「どうしてこうなるんですか」
私のその言葉は、かなり子供っぽい、拗ねるような物言いだったことだろう。
私の申し出は許諾された。のだが、さすがは家族のように強く結びついた暗殺チームである。ひとりでは行かせられない、と口々に言われ、誰が組むかで口論になり――結局、リーダーであるリゾットさんの鶴の一声、全員で行けばいい、という案が受け入れられてしまい、現在に至る。
……これじゃ暗殺じゃない。
ただの総力戦で、戦争だ。
「そんな顔をするな。死にに行くわけではない」
護衛チームを待ち伏せ中。リゾットさんが、むくれる私を諭すように言う。
現在地は、ナポリ近郊・ポンペイ遺跡。
かつて火山活動により滅んだ石造りの街並みを復元した場所で、世界遺産としても登録されている。その遺跡――の、左右反転、鏡の世界に私たちは揃って待機していた。遺跡に鏡を設置し、イルーゾォさんのスタンドで許可を受けたのだ。
さて……。
私たちの目的、トリッシュという女性は、パッショーネ幹部・ポルポの保護下に既に置かれていたらしい。ただし、その当のポルポが突如自殺を遂げたため、紆余曲折あって、護衛チームがトリッシュさんの護送をしているそうだ。

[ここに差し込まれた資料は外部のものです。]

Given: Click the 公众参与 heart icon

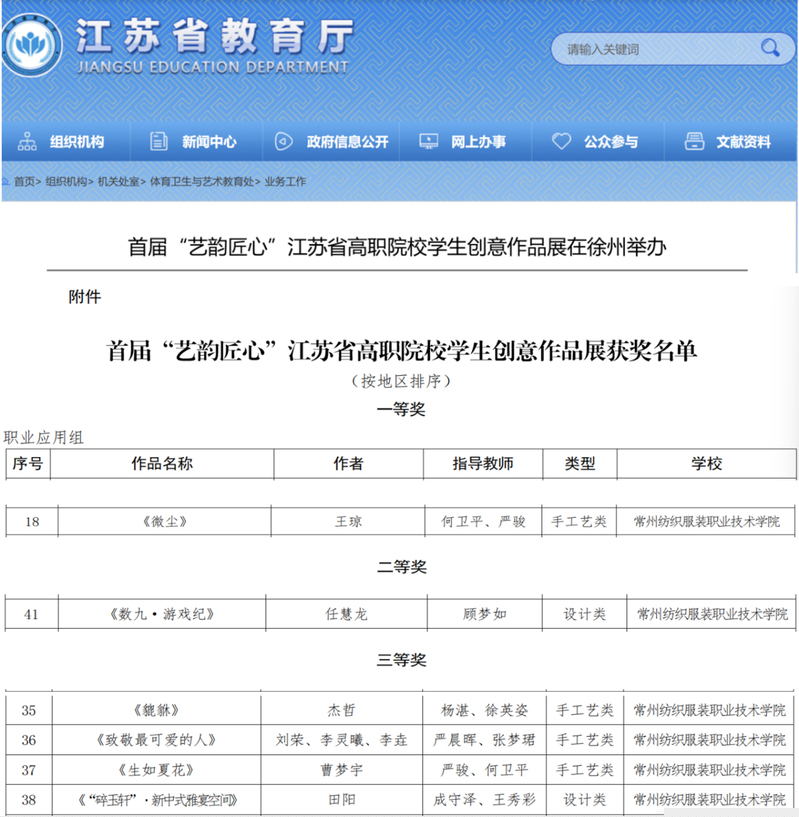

そして、その護衛チームが、どうもポンペイ遺跡に向かっているらしい。――ポンペイ遺跡で待ち合わせなんてわけはなさそうなので、おそらく何か、ボスから受け渡されるのだろう。……つまり、ボスに会う手段に繋がるものの可能性が高いわけだ。それを手に入れることもまた、重要な目的のひとつだった。
「……来たぜ」
プロシュートさんが告げた瞬間、空気が張り詰める。
三人。鏡越しに見える現実世界に、歩いている人物が見えた――護衛チームの顔と名前などは、新入りの一名を除いて調査済みのため、それが目的の護衛チームなのだとすぐに分かる。ひとりは、アバッキオ。もうひとりはフーゴで……それと。
あと一人は、……情報になかった人物。
情報にはなかった。確かになかったが――私は彼のことを「知っていた」。
ジョルノ・ジョバーナ。
私に、親切にしてくれた学生さんだ。
「『マン・イン・ザ・ミラー』!三人を『許可』する!スタンドと武器は『許可』しないッ!」
イルーゾォさんのその声で、私は正気に戻った。ジョルノくんが、敵……。まったく、予想だにしていない事態だった。まさか敵が知り合いだなんて……しかも、彼はとても「いい人」なのだ。彼を殺してしまうことになるのか。彼の大事な仲間も。
…………。
「――い、『いきもの失格』ッ!」
彼らが鏡の世界に入ってきてすぐ、咄嗟に、私は三人へ向かって――スタンドを発動し、スライムをけしかけてしまった。
考えなしに。
彼らを、庇うために。
三人が、スライムに跳ね飛ばされる。その場所は、リゾットさんのスタンド『メタリカ』の射程圏内だった。殺されるのは明白だった――彼のスタンドは、一度受けただけでも瀕死になる。そして、そのまま死にうるほど強い。
リゾットさんや、ほかのメンバーが驚いた顔をする。私が彼らを庇ったのが、すぐに分かったのだろう。しかし、私にはできなかった。――直接殺すのも、見殺しにするのも。
反射的に、ジョルノくんのほうへと駆け寄る。
「ジョルノくん!」
「……え、あ……お久しぶりです。こんなときに会えるなんて。やはり僕たちは運命の糸で結ばれているんですね」
ジョルノくんは平然と、この状況下で、そんなことを言ってのけた。